I am trying to calculate a moving median for around 10.000 signals that each are a list of length around 750.
An example dataframe looks like this:
num_indices = 2000 # Set number of indices
# Generate lists of values (each a list of numbers from 0 to 1)
column_data = [np.random.random(750).tolist() for _ in range(num_indices)]
# Create DataFrame
df = pd.DataFrame({'values': column_data}, index=range(num_indices))
I have found this implementation that uses np.lib.stride_tricks, but it is a bit slow for my purpose. Does anyone have an idea for a faster method?
def moving_median(signal,n=150):
# Compute rolling median for valid windows
swindow = np.lib.stride_tricks.sliding_window_view(signal, (n,))

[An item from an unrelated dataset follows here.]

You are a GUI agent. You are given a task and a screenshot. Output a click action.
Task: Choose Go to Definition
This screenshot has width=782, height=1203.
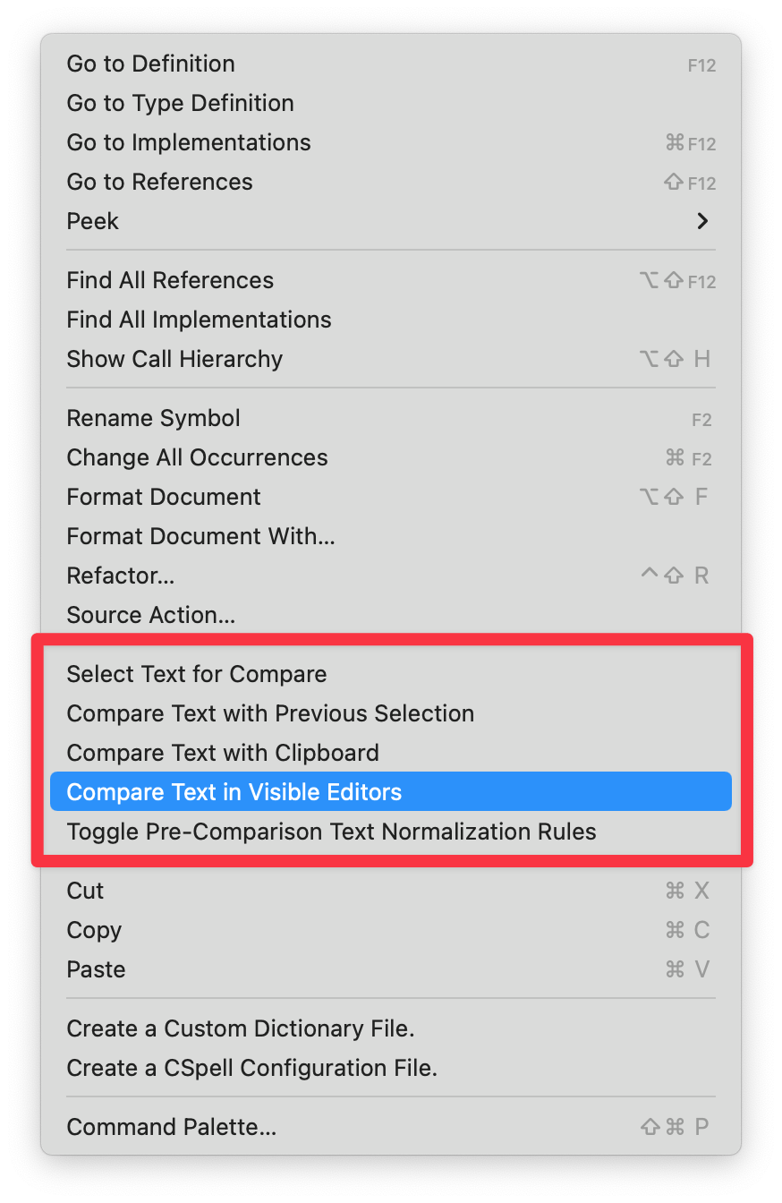pos(391,64)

b = np.nanmedian(swindow, axis=1)
b_full = np.concatenate([[np.nanmedian(signal)]*(n-1), b]) # Prepend first `n-1` values unchanged
return signal - b_full
And finally:
df.iloc[:,0].apply(lambda x: moving_median(x))
You don't mention having NaNs in your data, so I will assume you do not. In that case, I think this is the best SciPy has to offer:
import numpy as np
from scipy.ndimage import median_filter
rng = np.random.default_rng(49825498549428354)
data = rng.random(size=(2000, 750)) # 2000 signals, each of length 750
res = median_filter(data, size=(150,), axes=(-1,)) # moving window of size 150
I believe there was some recent work done to make this faster in the development version of SciPy (nightly wheels here) than before. I'm guessing that rather than re-sorting each window from scratch, it updates a sorted or partitioned data structure based on the incoming and outgoing values, but I haven't really looked into it.
Note the various mode
options in the documentation that control what happens at the boundary. If you are happy to get back an array that is smaller than the original rather the default "reflect" boundary condition, you may just want to use the default mode
and trim the edges afterwards.
If you do have NaNs, SciPy has a new vectorized_filter
that will work with np.nanmedian
, but it just uses stride_tricks.sliding_window_view
under the hood, so unlikely to be faster than what you have.
If CuPy is an option, let me know, and I might be able to suggest something much faster. SciPy's median_filter
still isn't as fast as it should be.